Bury the Past
Seeking to foster a successful relationship? It's all about the process of mourning, consolation and Tisha B'Av.
Parashat Eikev - 2020
It is in our power to overcome current challenges only if we can accept the circumstances that have already come to pass, bury, the hatchet, and then turn our focus to the wonderful future that, God willing, awaits us.
Tu B’Av, is known as the Jewish Valentine’s Day. There are several events which occurred on Tu B’Av and we can identify two themes in those events. The first is marriage. For example, when the daughters of צלפחד were told they should only marry within their tribe, that policy only lasted one generation, and it ended on Tu B’av, allowing the next generation of women to marry thereafter outside their tribe.
In another example, the Mishna in Mesechet Taanit 31a tells us that on Tu B’Av, young people would be set up for matchmaking by going out into the fields and making introductions to one another.
The second theme is burial. For example, during the desert sojourns of the Jewish people, God decreed that they would die within 40 years, and they were to prepare for their deaths by digging graves and lying down in them to await their own deaths. But on Tu B’Av, none of the people lying in the graves ended up dying, and so they knew that from then on, death in the desert was no longer to be their fate. In another famous incident following the destruction of the second temple, the Jews of the city of Beitar were killed by the Romans, who forced the Jews to leave their bodies out in the sun to rot. But God made a miracle that prevented the decay, so the bodies could be buried with dignity. Gratitude for that miracle inspired the 4th blessing of Birkat Ha’mazon.
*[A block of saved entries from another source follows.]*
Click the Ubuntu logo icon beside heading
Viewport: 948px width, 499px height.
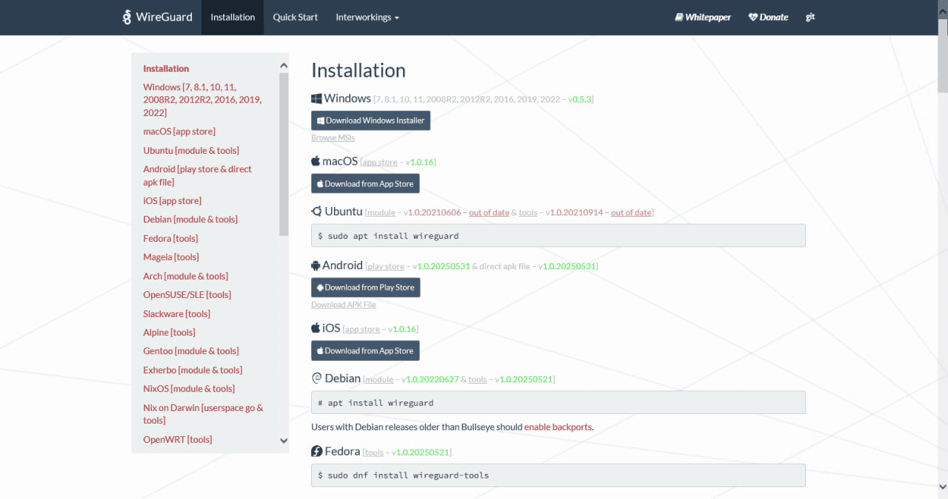click(x=316, y=212)
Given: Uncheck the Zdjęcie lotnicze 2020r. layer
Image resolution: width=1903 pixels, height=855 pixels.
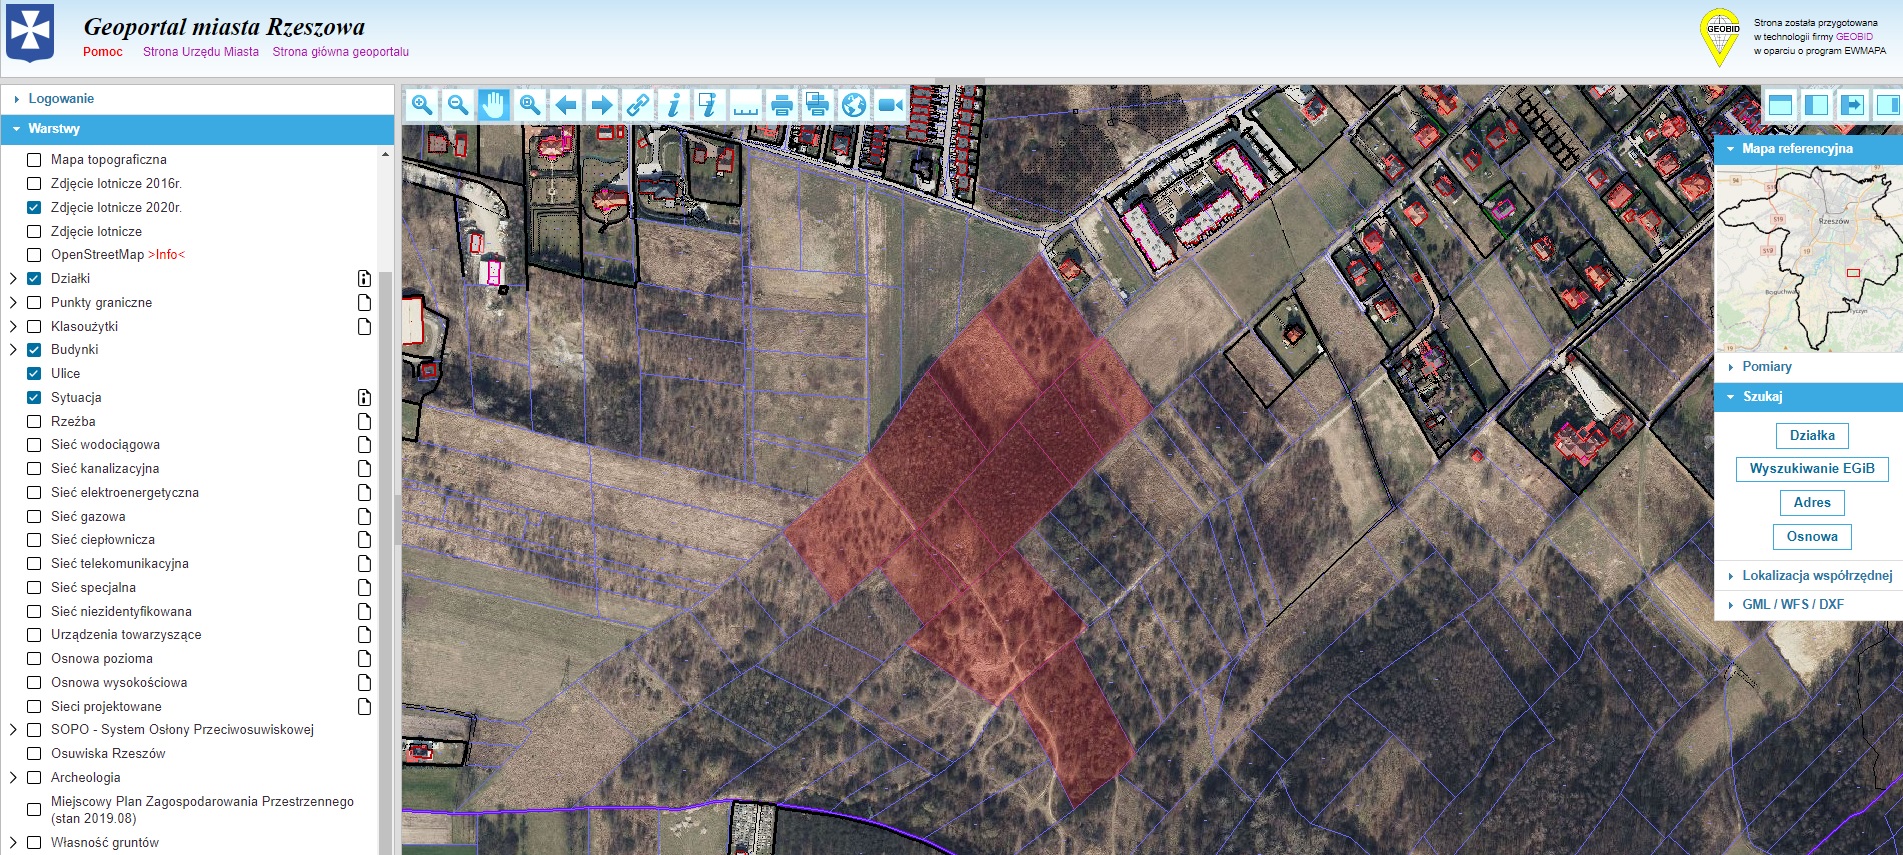Looking at the screenshot, I should tap(34, 208).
Another meaningful connection with Tu B’Av is the obscure law about chopping wood to fuel the sacrifices at the beit hamikdash. The custom had it that Tu B’av would mark the close of the season of the wood chopping, and so they referred to it as yom tavar magal, the date on which they broke the hatchet. From that phrase, we probably coined the expression, to bury the hatchet.
A major aspect of a successful marriage is the willingness to “bury the hatchet” and not remain stuck in the past. I think this insight applies as well to all of our important relationships. And the same message is reflected in the sequence of events on our Jewish calendar: aveilut, mourning over the Temple, followed by shiva d’Nechemta, the 7 weeks of comfort we’re in now. Both are steps in the process of moving on from the past.
Aveilut derives from the word aval, with the double meaning of definitely or mourning and but, or however, which connotes acceptance and transition. And the word nachama, consolation, connotes both consolation and changing your mind. This teaches us that changing ones mind and pivoting towards the future is the prelude to moving on. The process of Aveilus and Nechama, of mourning and consolation teaches a vital lesson—you cannot have a fulfilling future if you remain in the past.
As we move through this pandemic, which has been a time of loss in so many ways, this lesson can help us create our future, as individuals and as a community. We have many decisions to make about how we will observe the High Holidays, and we know this cannot be like other years. But instead of responding to our setbacks with apathy or disengagement, we can instead recommit to our personal goals, friendships, relationships and community, with enthusiasm and involvement.
As we have learned time and again, it is in our power to overcome our current limitations only if we can accept the circumstances that have already come to pass, and then turn our focus to the wonderful future that, God willing, awaits us.